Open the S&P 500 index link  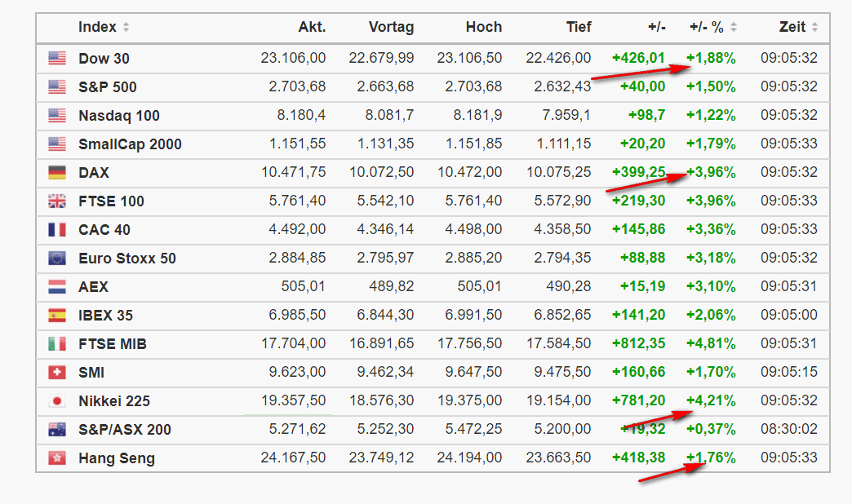108,86
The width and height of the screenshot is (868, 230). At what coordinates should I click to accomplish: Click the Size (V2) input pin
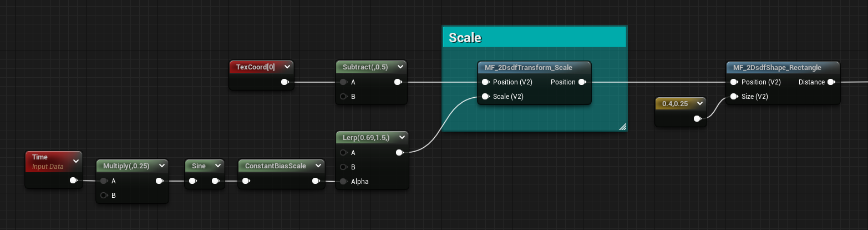[x=734, y=96]
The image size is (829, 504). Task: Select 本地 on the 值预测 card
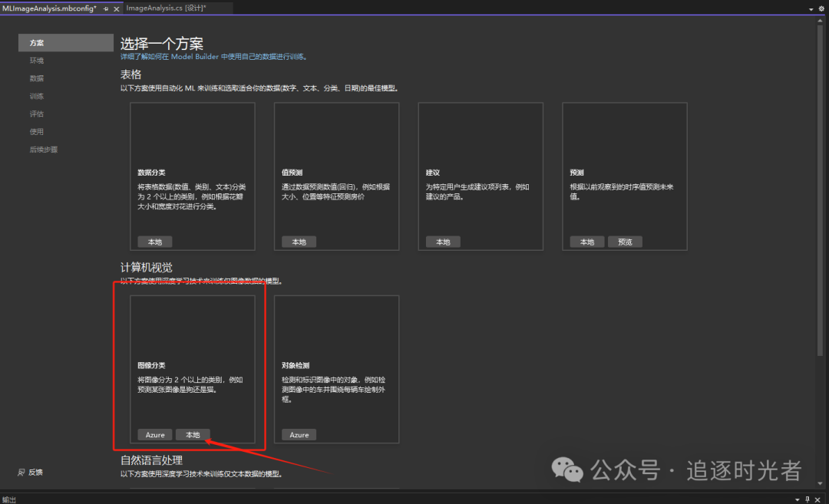click(x=299, y=242)
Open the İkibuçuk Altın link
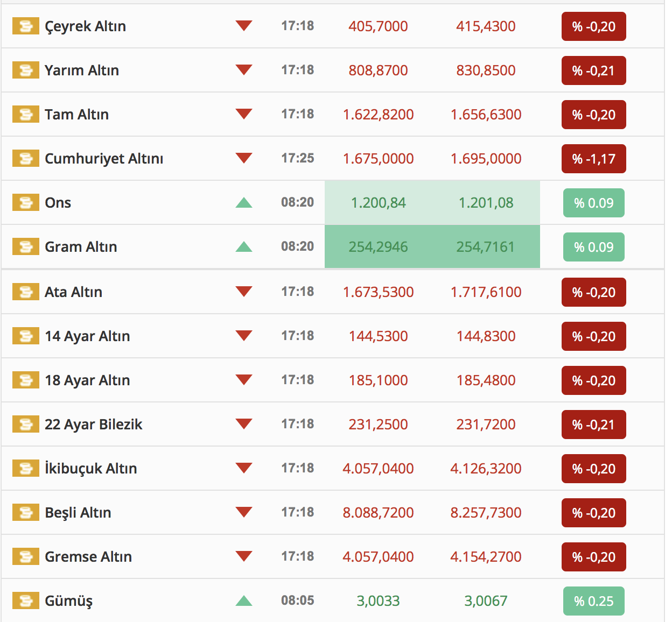This screenshot has height=622, width=672. click(x=90, y=469)
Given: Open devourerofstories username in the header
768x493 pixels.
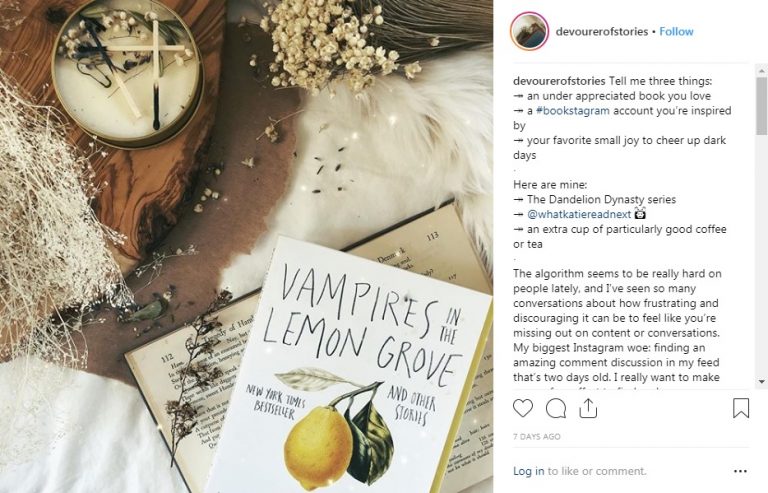Looking at the screenshot, I should pos(602,31).
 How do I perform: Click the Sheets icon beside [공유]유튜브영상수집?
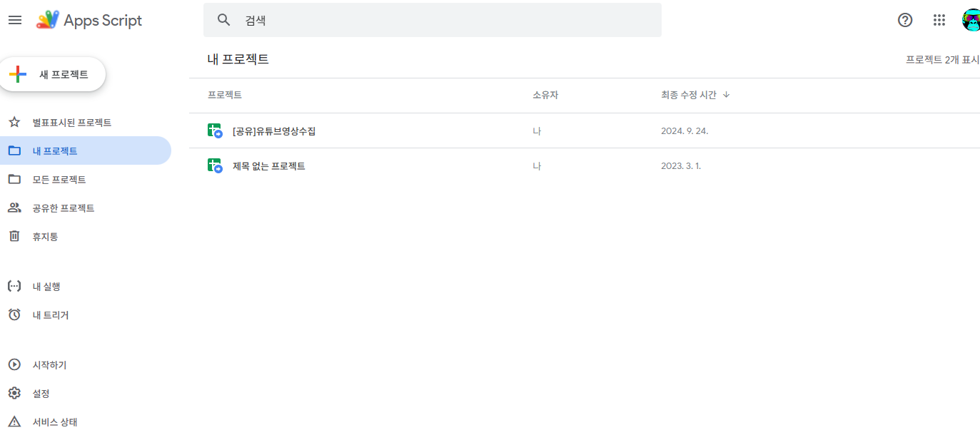coord(215,131)
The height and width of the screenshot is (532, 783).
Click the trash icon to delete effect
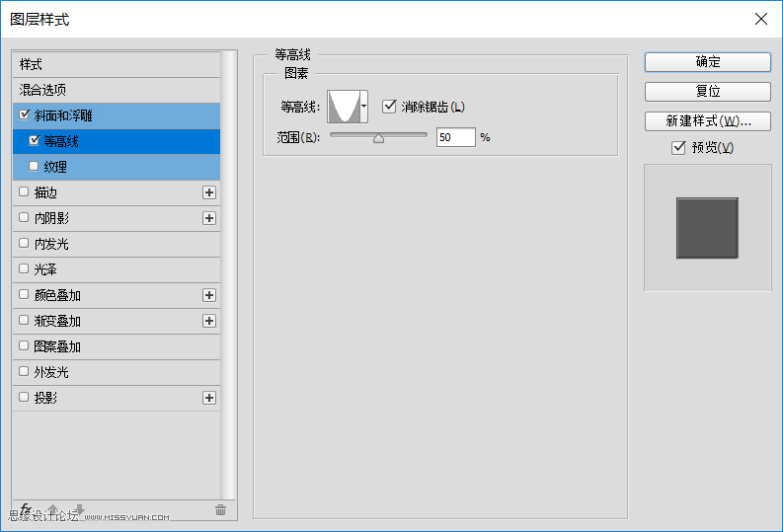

....

Once the line containing "Open the İkibuçuk Altın link" is found in the records above, it and every line after it up to the last must be repeated exactly, without pictures.

# Response area:
Open the İkibuçuk Altın link
This screenshot has height=622, width=672. click(x=90, y=469)
Given: Open devourerofstories username in the header
768x493 pixels.
Looking at the screenshot, I should pos(602,31).
 How do I perform: Click the Sheets icon beside [공유]유튜브영상수집?
coord(215,131)
The height and width of the screenshot is (532, 783).
Click the trash icon to delete effect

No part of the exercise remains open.